Repeat what the lines below say, word for word, and skip every image.
Data: Begin
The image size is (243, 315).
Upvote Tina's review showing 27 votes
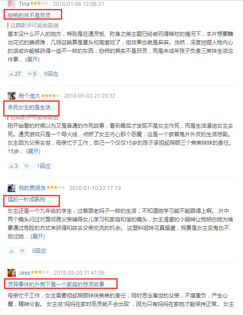(x=15, y=74)
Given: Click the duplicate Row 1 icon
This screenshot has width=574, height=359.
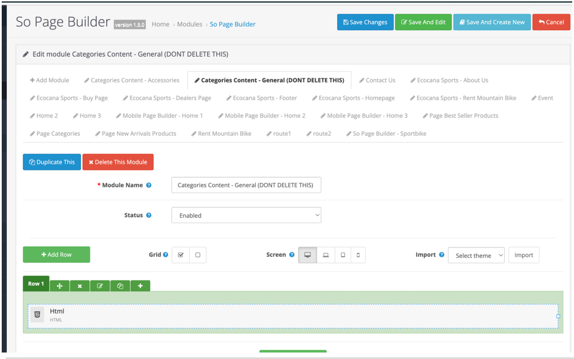Looking at the screenshot, I should click(120, 286).
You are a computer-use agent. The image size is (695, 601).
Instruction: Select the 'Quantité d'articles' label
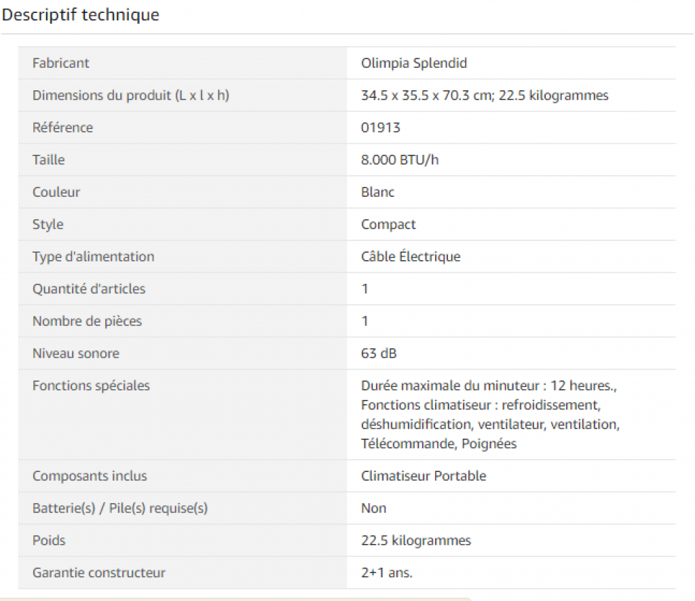(x=89, y=289)
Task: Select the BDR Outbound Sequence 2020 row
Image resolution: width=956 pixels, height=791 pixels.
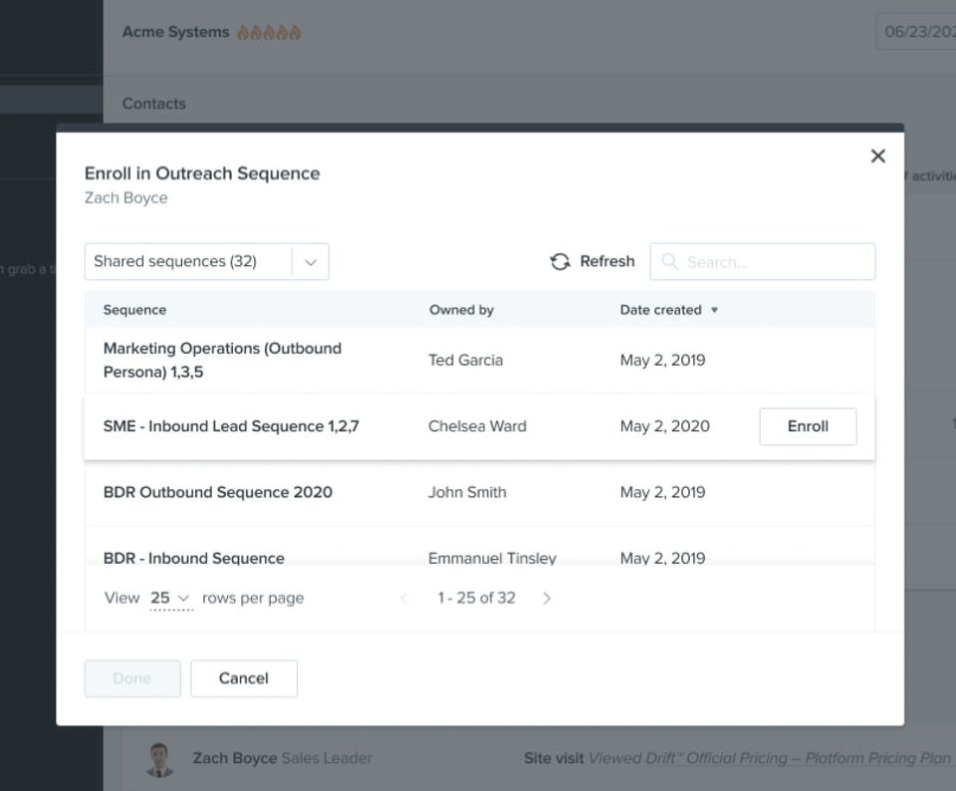Action: [x=480, y=492]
Data: End
* Expected answer:
The image size is (243, 315).
Upvote Tina's review showing 27 votes
(x=15, y=74)
Given: Click the duplicate Row 1 icon
This screenshot has width=574, height=359.
Looking at the screenshot, I should click(120, 286).
You are a computer-use agent. The image size is (695, 601).
Instruction: Select the 'Quantité d'articles' label
(x=89, y=289)
Task: Select the BDR Outbound Sequence 2020 row
Image resolution: width=956 pixels, height=791 pixels.
Action: [x=480, y=492]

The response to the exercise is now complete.